Blacks, Latinos and progressive whites often sit out municipal elections when there’s no mayoral campaign. Pressley is asking her supporters to reach out to those disaffected voters most political strategists write off.
“We didn’t subscribe to conventional wisdom two years ago and we’re not going to subscribe to it now,” Pressley says, rolling out the plan at a Young Professionals fundraiser she held last week. “They would have you believe that communities of color are not reliable votes, that progressives are not going to turn out. I know better.”
Pressley is locked in a nail-biter contest for one of four at-large seats on the council. Her opponents in the race include fellow incumbents Felix Arroyo, John Connolly and Stephen Murphy.
With a challenge from former top vote-getting councilor Michael Flaherty threatening to oust one of the four incumbents, conventional wisdom holds that first-term councilors Pressley and Arroyo are most vulnerable.
Pressley’s strategy for reaching the black, Latino and progressive white voters who vote heavily for candidates of color is what her campaign is calling to 100 club. Her campaign staff is reaching out to supporters and asking each of them to take responsibility for getting voter pledges from ten people.
At the fundraiser, campaign manager Jessica Taubner handed out packets with signup sheets, stickers campaign literature and talking points for volunteers.
“We’re going to do everything we can to prove that when you show up and ask people to participate and give them a great candidate, people do participate,” Taubner told the audience of more than 50 young professionals.

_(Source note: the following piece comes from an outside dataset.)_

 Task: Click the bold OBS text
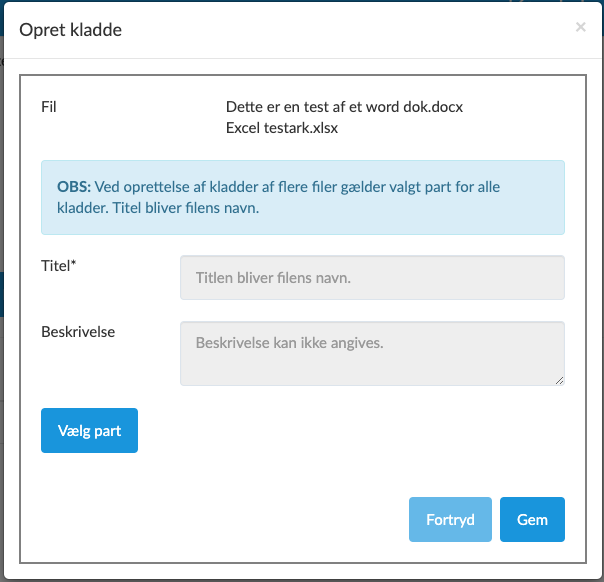[x=74, y=187]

Pressley has spent much of her adult life campaigning for other people. She worked on staff for former Congressman Joseph Kennedy and Sen. John Kerry. Since winning election in 2009, she has carved out her own niche in Boston politics.

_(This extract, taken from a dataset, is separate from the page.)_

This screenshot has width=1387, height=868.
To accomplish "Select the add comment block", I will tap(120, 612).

“She’s the voice for a demographic that goes unnoticed,” says Pressley supporter and political commentator Marvin Venay. “She’s the epitome of a councilor for the people and she has relentlessly fought the fight from day one.”
Pressley’s unconventional campaign strategy is emblematic of her first term in office. Working in a body that is more preoccupied with constituent services than public policy, Pressley has championed a range of social issues including sexual assaults on college campuses, teen pregnancy prevention, sex education in Boston Public Schools and services for survivors of violence.
“I don’t allow anyone to define for me what this position is,” Pressley says. “I know there are critics who would argue that my agenda is too broad. They would challenge whether it’s realistic to work on these issues at the city level. I believe the issues of teen pregnancy [and] survivors of violence are germane to city government.”
As evidence, Pressley points to the packed hearings she held on the school department’s policies toward pregnant and parenting teens. Pregnancy is the leading cause for girls to drop out of school.